We do not find that Section 284 is materially different from the general law, F.S. Chapter 170, F.S.A. providing a supplemental method of making local improvements, or that it was differently applied in apportioning the costs of the road project on the front foot basis. The constitutionality of Chapter 170 has been upheld, as well as its application for assessing costs on a front foot basis. Similarly, Section 284 should be upheld.

From the unrebutted record showing of the City, it presumptively appears the Appellants, abutting property owners, received special benefits from the road improvement in not less than the amount of the assessment.

*253In City of Treasure Island v. Strong, Fla.1968, 215 So.2d 473, at 478, this Court stated:

“When * * * the Legislature authorizes construction of a particular improvement which by its nature is designed essentially to afford special or peculiar benefits to abutting and other property within the protective proximity of the improvement, it is presumed that special and peculiar benefits may or will accrue to the properties so situated, and upon this theory special assessments are permitted without an express finding or determination by the City that the property will be benefited.”

Street improvements have been held to provide such special benefits to abutting landowners (Atlantic Coast Line R. Co. v. City of Gainesville, 1922, 83 Fla. 275, 91 So. 118); there was no need, therefore, for the City to make an express showing of special benefits received by Appellants.
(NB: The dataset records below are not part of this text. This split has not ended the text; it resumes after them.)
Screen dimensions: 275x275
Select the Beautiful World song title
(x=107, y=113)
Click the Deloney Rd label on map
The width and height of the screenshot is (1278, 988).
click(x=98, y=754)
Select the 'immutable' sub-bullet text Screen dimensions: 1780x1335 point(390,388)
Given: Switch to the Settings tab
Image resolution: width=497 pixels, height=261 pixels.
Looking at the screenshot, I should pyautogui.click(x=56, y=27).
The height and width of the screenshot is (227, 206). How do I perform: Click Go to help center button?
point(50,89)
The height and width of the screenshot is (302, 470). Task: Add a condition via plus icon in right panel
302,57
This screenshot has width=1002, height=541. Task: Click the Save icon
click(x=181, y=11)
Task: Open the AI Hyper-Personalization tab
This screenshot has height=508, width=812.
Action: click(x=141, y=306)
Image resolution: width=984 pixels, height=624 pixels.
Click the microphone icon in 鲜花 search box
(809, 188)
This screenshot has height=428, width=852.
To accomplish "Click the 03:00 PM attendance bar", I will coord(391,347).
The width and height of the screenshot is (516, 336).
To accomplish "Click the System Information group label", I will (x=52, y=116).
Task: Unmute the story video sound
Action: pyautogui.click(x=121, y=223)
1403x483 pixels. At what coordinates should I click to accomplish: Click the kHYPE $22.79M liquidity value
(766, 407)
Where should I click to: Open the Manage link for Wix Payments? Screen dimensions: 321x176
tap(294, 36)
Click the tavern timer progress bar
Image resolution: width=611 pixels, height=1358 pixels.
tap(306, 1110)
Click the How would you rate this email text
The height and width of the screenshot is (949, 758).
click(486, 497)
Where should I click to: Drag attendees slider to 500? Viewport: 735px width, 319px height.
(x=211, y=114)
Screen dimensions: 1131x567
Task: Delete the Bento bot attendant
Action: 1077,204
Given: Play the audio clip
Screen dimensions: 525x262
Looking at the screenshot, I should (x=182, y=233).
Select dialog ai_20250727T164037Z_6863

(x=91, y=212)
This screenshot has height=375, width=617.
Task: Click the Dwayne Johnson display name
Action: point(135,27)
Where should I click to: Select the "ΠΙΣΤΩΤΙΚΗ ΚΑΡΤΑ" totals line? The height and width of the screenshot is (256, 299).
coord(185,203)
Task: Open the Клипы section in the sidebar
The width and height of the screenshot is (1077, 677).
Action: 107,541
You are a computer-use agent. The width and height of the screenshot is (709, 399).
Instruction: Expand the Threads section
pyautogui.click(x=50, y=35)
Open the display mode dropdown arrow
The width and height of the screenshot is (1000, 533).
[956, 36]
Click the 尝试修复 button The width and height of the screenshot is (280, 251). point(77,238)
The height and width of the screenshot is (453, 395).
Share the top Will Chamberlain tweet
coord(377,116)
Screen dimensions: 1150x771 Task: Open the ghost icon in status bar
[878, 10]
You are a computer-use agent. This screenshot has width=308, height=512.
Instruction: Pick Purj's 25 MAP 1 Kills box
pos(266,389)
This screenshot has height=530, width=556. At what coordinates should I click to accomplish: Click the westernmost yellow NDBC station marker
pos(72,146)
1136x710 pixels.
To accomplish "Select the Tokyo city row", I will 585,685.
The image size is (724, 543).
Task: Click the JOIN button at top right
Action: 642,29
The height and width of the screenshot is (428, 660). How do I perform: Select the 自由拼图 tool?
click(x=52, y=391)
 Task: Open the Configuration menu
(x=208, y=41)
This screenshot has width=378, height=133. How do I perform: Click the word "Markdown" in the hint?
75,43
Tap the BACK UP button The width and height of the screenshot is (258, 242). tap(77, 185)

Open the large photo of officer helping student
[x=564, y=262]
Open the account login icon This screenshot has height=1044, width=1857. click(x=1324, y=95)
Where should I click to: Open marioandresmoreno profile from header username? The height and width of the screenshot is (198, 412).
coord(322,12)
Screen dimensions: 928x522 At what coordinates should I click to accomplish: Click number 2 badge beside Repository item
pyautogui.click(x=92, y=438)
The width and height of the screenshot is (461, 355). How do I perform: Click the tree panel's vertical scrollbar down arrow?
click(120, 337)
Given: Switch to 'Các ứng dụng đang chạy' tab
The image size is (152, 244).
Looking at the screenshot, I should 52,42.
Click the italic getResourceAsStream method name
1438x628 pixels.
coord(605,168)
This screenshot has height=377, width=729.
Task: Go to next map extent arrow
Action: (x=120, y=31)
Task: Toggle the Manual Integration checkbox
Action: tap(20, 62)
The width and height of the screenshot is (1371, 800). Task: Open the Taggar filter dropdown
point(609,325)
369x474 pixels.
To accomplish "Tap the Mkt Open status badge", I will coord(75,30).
The assessments could be overturned by the courts only if there were a showing that there was “an arbitrary and unwarranted exercise of the legislative power or some denial of the equal protection of the laws in the method of exercising it.” (Atlantic Coast Line, 91 So. at 122. See also Klein v. City of New Smyrna Beach, Fla. 1963, 152 So.2d 466; Rosche v. City of Hollywood, Fla. 1952, 55 So.2d 909; Meyer v. City of Oakland Park, Fla. 1969, 219 So. 2d 417, and City of Hallandale v. Meekins, Fla.App., 237 So.2d 318.) None was shown in the instant case. Each property owner’s proportion of the cost of the street improvement was determined by the front foot rule. This has traditionally been upheld as a fair and reasonable means of determining assessments. (Atlantic Coast Line, supra.)

The judgment of the lower court is affirmed.

ROBERTS, C. J., and CARLTON, ADKINS and BOYD, JJ., concur.

. “Section 284. Preliminary assessment roll.

(3) An apportionment, as between the City and property, of the cost of each improvement, to he computed as follows, incidental expense to be apportioned in the same proportion.
IN STREET IMPROA'EJIENTS
“(A) To the City shall be apportioned that part of the cost of street improvements at intersections. The word ‘intersection’ shall be deemed to include not only that part of a street which is common to another street, but also that portion of a street which would be embraced within the extension of another street entering into it or meeting it if such other street should be extended.
“(B) To abutting property shall be apportioned the remaining cost of street improvements.”